Angela Merkel seeks to impose financial transactions tax on EU countries
Germany will seek to impose a financial transactions tax, minimum tax rates and an EU-wide healthcare system on member nations during its upcoming six-month presidency of the bloc.
The revolving presidency of the Council of the European Union allows individual countries to set the EU’s agenda during the six months of their stint.
German chancellor Angela Merkel said today her country’s presidency, which begins in July, will be “clearly dominated by the issue of combating the pandemic and its consequences”.
She said this would include promoting a European health care system for all member states, a financial transaction tax, minimum tax rates and a joint carbon emissions trading scheme for planes and ships.

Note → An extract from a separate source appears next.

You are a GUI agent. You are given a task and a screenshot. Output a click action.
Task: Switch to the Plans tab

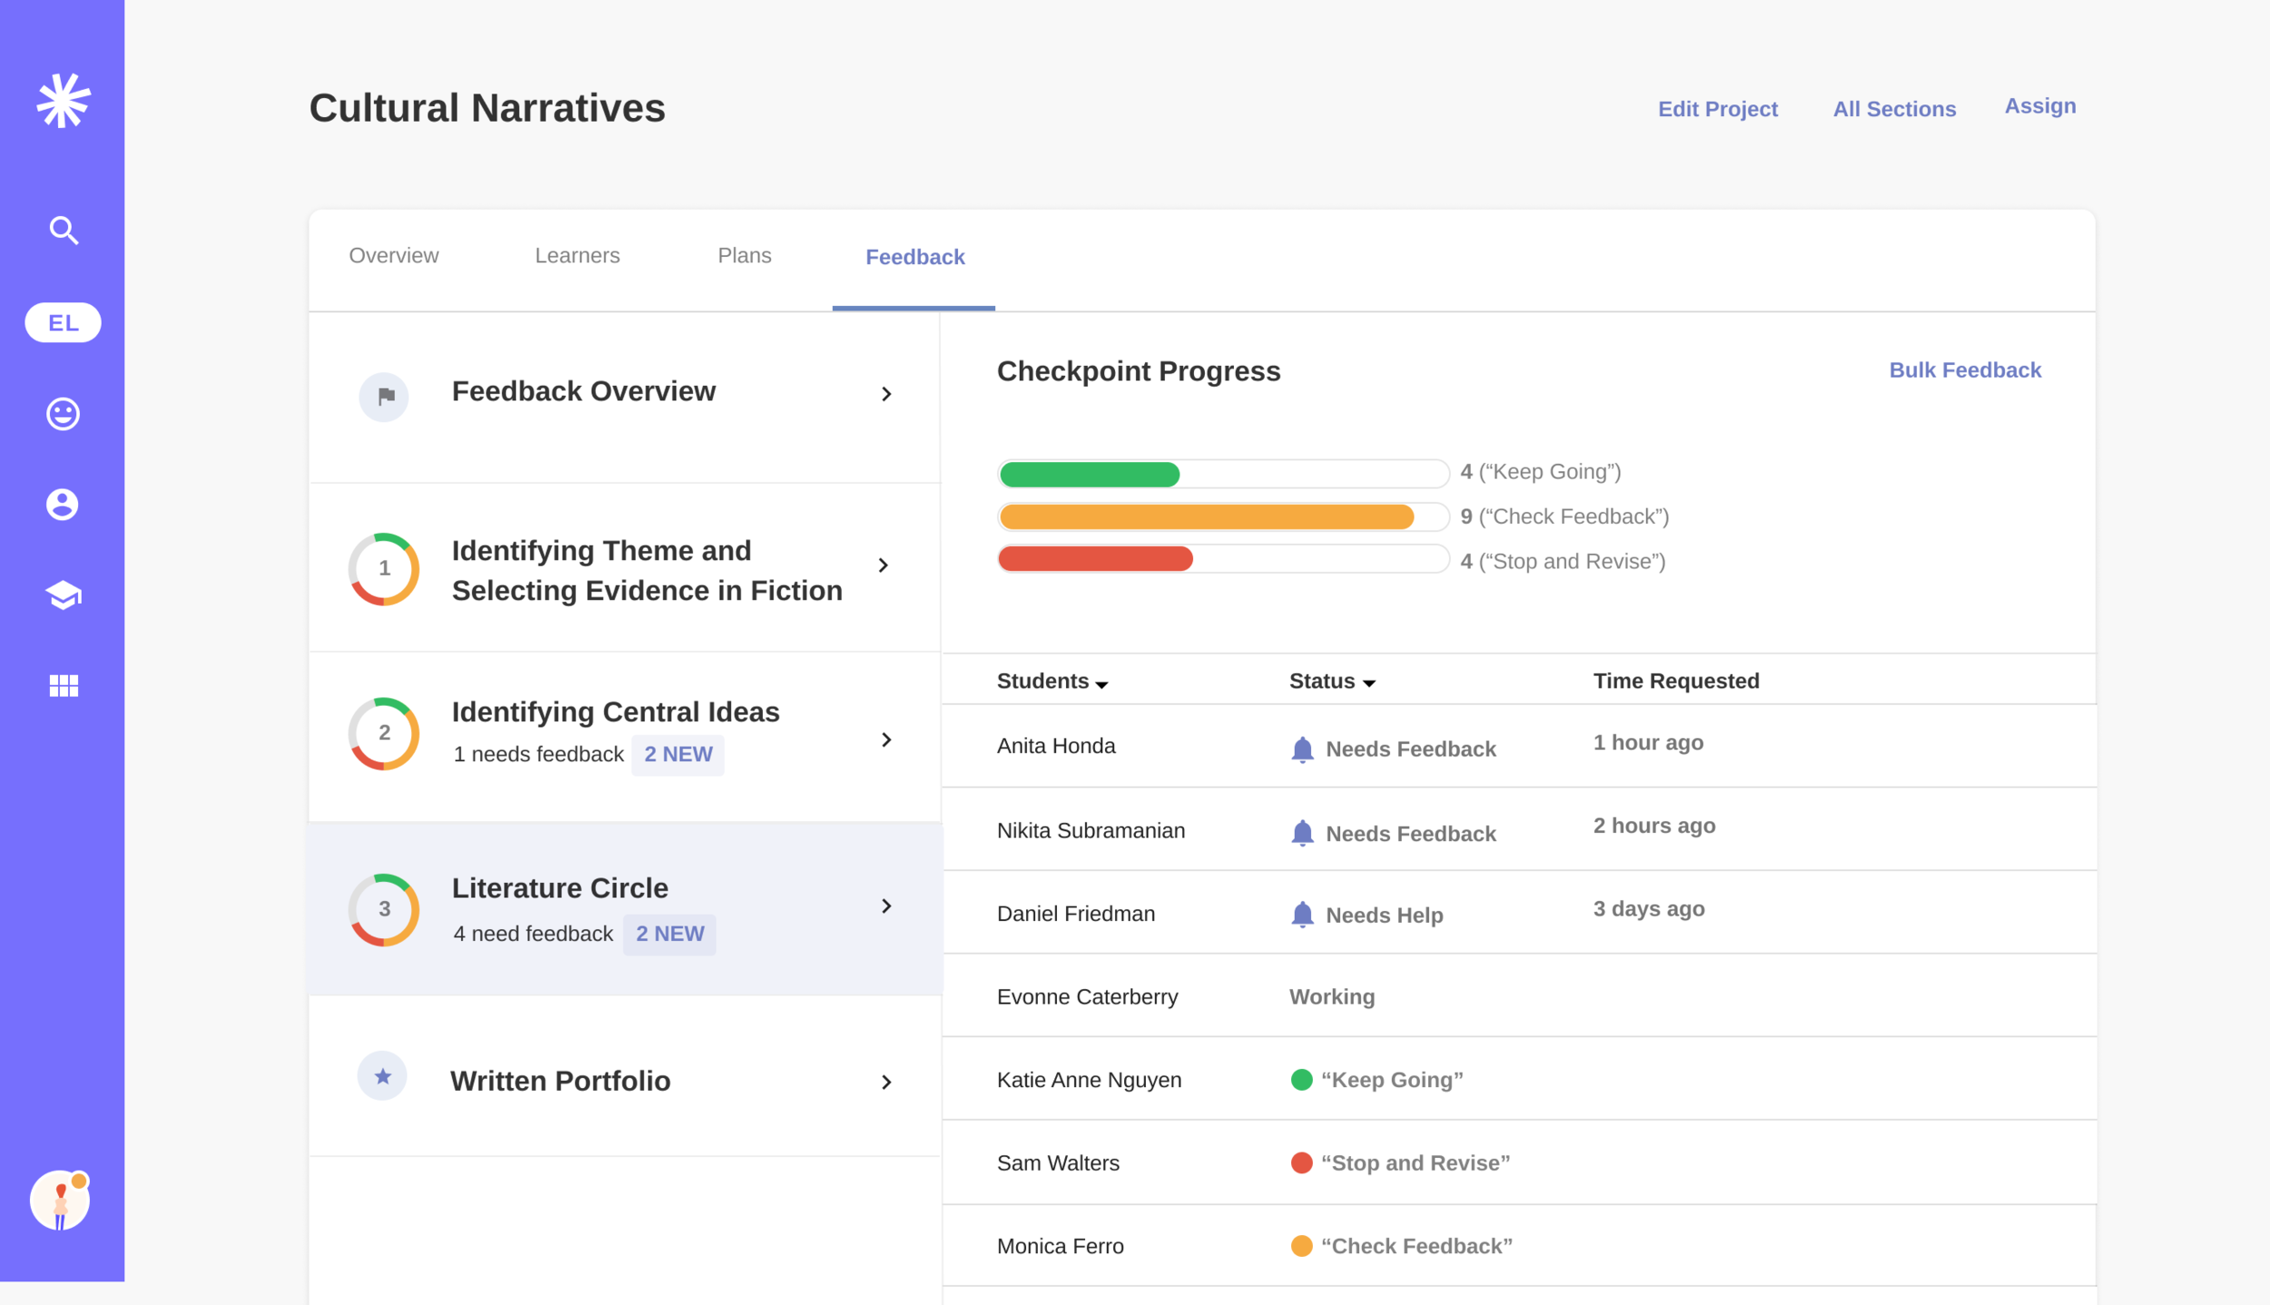point(744,255)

Several think tanks told City A.M. that the UK was fortunate to have avoided Germany’s policy agenda by leaving the EU in January.
Head of business at the Centre for Policy Studies Nick King said it was “a relief for UK businesses that they won’t apply here”.
Adam Smith Institute head of research Matthew Lesh said: “We have rightly thrown our economy into the ICU to protect lives — the last thing we should do is strangle the patient before they have time to recover.
“These proposals would actively discourage everything we now need – a thriving economy in which companies employ and transact.
“A financial transaction tax that undermines the business activity we now need would be disastrous.”
Victoria Hewson, head of regulatory affairs at the Institute for Economic Affairs, said the proposals underline the importance for the UK to have “regulatory autonomy” from the EU.
“A financial transaction tax has been on the EU agenda for a while,” she said.
“Without the tax applying to transactions in the City of London it is unclear how much revenue such a tax would raise in the EU, especially if it encourages more business to move out of the EU, which would clearly be seriously counterproductive to any post-coronavirus recovery.”